EOU CHAMBER CHOIR TRAVELS TO ECUADOR, WITH LOVE
The EOU Chamber Choir traveled 24 hours in each direction to get to Ecuador, sang 11 concerts for more than 6,000 Ecuadorian audience members and learned what singing at 9,000 feet of elevation really feels like.
"Our bodies and voices did not rest much during the tour, but our hearts and love of the Ecuadoran people continued to grow each day," choir director Peter Wordelman said.
Over the 12-day tour in late March, the choir's schedule consisted of early morning breakfast or travel, lunch and some daily sightseeing, followed by getting ready for the evening performances. Most of the evening concerts began at either 8 or 8:30 p.m.
"We would often eat dinner following the performance, so our late-night schedule seemed to never end," Wordelman said. "We would get a few hours of sleep and then move on to the next city early the following morning."
The chamber choir traveled with another Ecuadoran University choir from the ESPE. This is a technical university and the students sing because they want to; it is not part of their major requirements. The two choirs combined formed a 75-voice choir. The choirs rehearsed together and many new friendships were formed, Wordelman said.

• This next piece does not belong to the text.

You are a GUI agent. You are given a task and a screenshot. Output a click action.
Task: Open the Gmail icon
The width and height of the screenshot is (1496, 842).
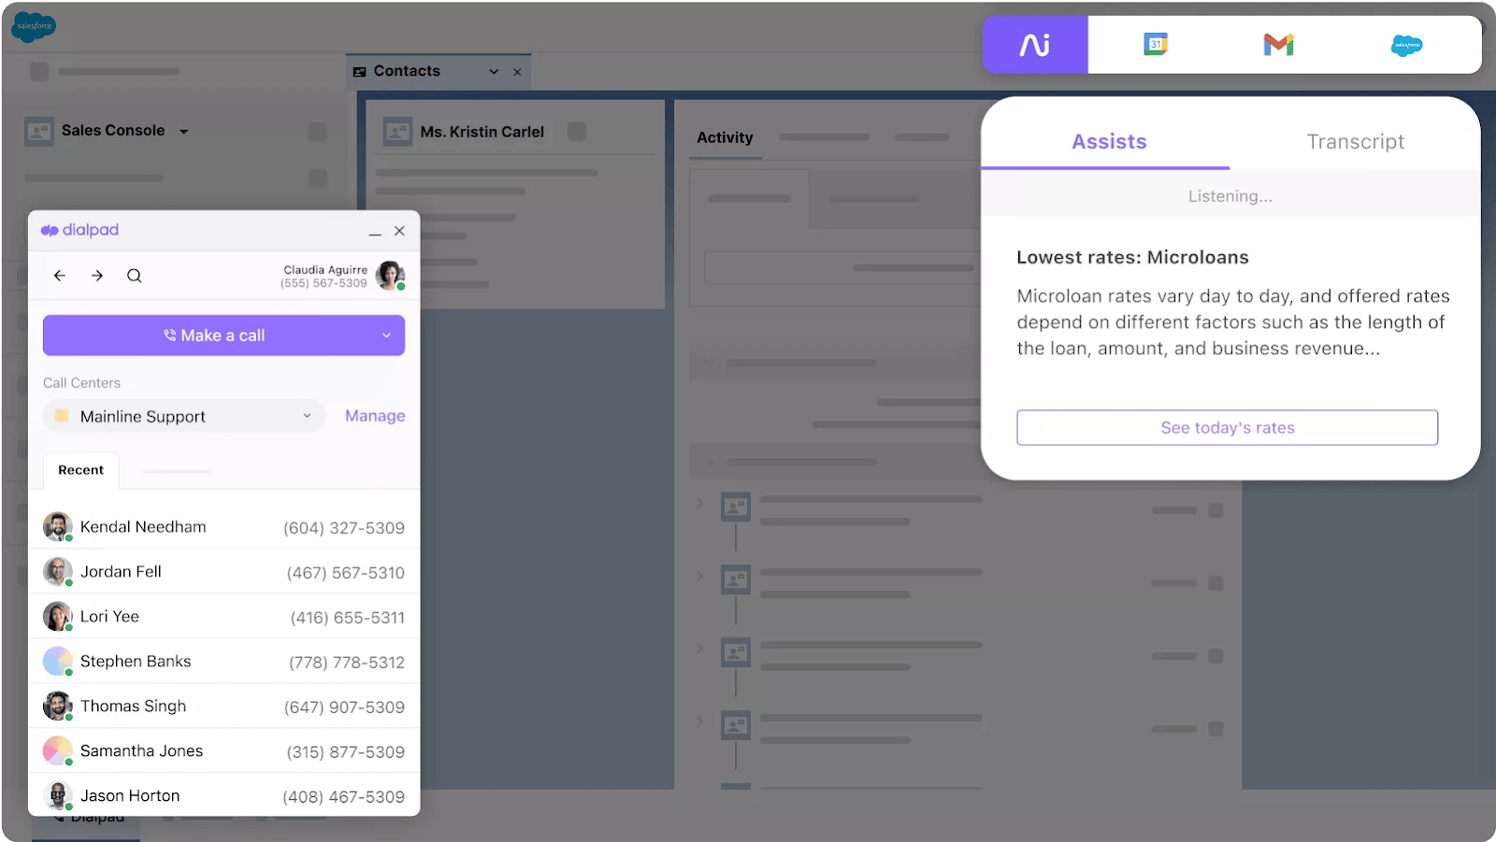pos(1278,44)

The tour covered the cities of Quito, Manta, Puerto Lopez, Guayaquil, Machala, Ibarra, Otavalo and a return trip to Quito.
The biggest musical highlight for Wordelman was when the U.S. consulate in Guayaquil spoke to the choir following its performance. He said "that in all his years, he had never seen a better cultural presentation from the U.S."
"That was exactly halfway through our tour and gave us the needed boost to keep on singing," Wordelman said.
The other memory that stands out in Wordelman's mind is the choir's concert in the village of Peguche. The choir was hosted by the mayor with several local performing groups taking place in the concert as well.
"It was more a time of sharing than that of performing," Wordelman said.
Following the concert, all of the choir members were served lunch Â— potatoes, corn, beans, and a slice of cheese.
"The meal was very typical for the region," Wordelman said, "but the mayor was the one delivering the meal to each and every choir member. We truly were his guests on that day."